Thank you very much! This is exactly what I was looking for!
Dmitry.


----------



## WeedCali (Mar 6, 2010)

Whats the need for distilled water? i would figure fish tank water would be best since its nitrogen-rich.


----------



## Crypto Russia (Dec 2, 2009)

As far as I know blackwater should be very soft, but in my fish tanks GH 10-12 and KH 8-10… And I don’t think that its a lot of nutrition inside this water as I have 1-2 submerse cryptocorynies per 1 litre of volume (4-8 plants per gallon) in each tank and very limited number of fish which should supply water with fertilizer


----------



## legomaniac89 (Mar 19, 2008)

WeedCali said:


> Whats the need for distilled water? i would figure fish tank water would be best since its nitrogen-rich.


Blackwater Crypts come from habitats where the water has a very low pH (<5.0) and virtually no hardness. Since there aren't many tanks out there with those parameters, dH2O with an acid buffer (such as sphagnum peat) added is usually best for them.

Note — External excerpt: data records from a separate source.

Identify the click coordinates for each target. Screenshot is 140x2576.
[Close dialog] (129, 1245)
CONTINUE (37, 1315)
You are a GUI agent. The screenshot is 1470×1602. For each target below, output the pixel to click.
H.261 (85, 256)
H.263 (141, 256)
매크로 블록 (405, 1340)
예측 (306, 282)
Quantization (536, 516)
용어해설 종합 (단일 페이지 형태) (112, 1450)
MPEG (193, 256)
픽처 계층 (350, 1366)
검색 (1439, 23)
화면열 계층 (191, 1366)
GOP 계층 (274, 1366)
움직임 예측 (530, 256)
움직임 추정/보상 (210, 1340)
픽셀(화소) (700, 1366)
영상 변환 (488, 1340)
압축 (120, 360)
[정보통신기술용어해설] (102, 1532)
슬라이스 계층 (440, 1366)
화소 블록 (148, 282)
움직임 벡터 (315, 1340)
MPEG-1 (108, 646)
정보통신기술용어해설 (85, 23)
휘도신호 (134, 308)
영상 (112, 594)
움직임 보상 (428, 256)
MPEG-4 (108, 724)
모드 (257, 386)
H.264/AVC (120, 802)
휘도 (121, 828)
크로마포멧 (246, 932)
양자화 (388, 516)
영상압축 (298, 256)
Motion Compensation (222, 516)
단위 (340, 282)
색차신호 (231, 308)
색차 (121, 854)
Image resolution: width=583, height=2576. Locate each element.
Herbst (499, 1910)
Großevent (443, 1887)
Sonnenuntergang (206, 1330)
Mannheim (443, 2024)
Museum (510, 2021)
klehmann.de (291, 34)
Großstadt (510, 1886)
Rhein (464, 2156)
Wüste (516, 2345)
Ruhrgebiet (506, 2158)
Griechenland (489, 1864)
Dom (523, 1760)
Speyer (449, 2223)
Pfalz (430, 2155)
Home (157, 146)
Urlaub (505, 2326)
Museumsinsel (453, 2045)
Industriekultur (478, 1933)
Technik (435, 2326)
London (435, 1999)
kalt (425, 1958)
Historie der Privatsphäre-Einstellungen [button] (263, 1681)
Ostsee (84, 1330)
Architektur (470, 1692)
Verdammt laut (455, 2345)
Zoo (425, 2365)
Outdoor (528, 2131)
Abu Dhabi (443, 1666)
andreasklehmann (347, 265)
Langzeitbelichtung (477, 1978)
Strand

Dmitry - if you haven't found them already, here's a couple excellent sites about growing Crypts.
http://kryptokoryne.aquaticscape.com/
http://www.xs4all.nl/~crypts/Cryptocoryne/index.html


----------



## WeedCali (Mar 6, 2010)

Oh ok. i didnt know distilled water has no hardness.


----------



## Crypto Russia (Dec 2, 2009)

legomaniac89 said:


> Dmitry - if you haven't found them already, here's a couple excellent sites about growing Crypts.


I know both  But in any case - thank you very much! :tea:


----------